Uma ala que diz estar ligada ao Estado Islâmico no Egito reivindicou hoje no 'Twitter' ter abatido o avião russo que se despenhou no Sinai, no leste egípcio, provocando a morte aos 224 passageiros e tripulantes.
 

"Os soldados do Califado conseguiram abater um avião russo na província do Sinai transportando 220 cruzados que foram mortos", afirmou o grupo extremista num comunicado colocado nas redes sociais, indicando ter agido como "represália" à intervenção russa na Síria.

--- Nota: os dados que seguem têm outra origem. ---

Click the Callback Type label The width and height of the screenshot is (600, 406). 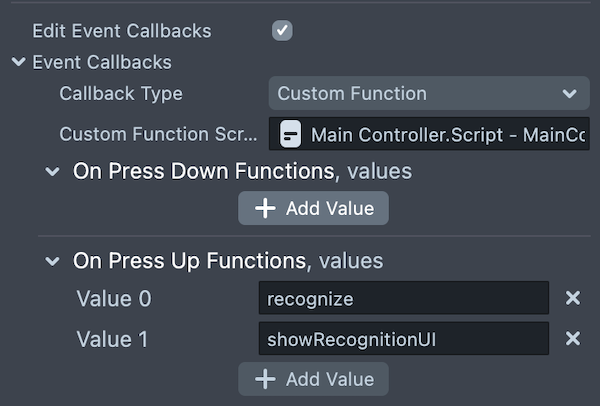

O avião, que tinha como destino São Petersburgo, caiu ao sul da cidade egípcia de Al-Arish, capital da província do Norte de Sinai, pouco depois de levantar voo de Sharm-el-Sheik, com 224 pessoas a bordo.

Foi divulgado no Youtube um vídeo onde se vê um avião a explodir no ar e que o Estado Islâmico diz ser o voo companhia de aviação russa Kogalymavia que se despenhou no Egito. 



O ministro russo dos Transportes, Maxim  Sokolov já veio dizer que a alegação do Estado Islâmico "não pode ser considerada verdadeira", avança a Reuters, que cita a agência de notícias Interfax.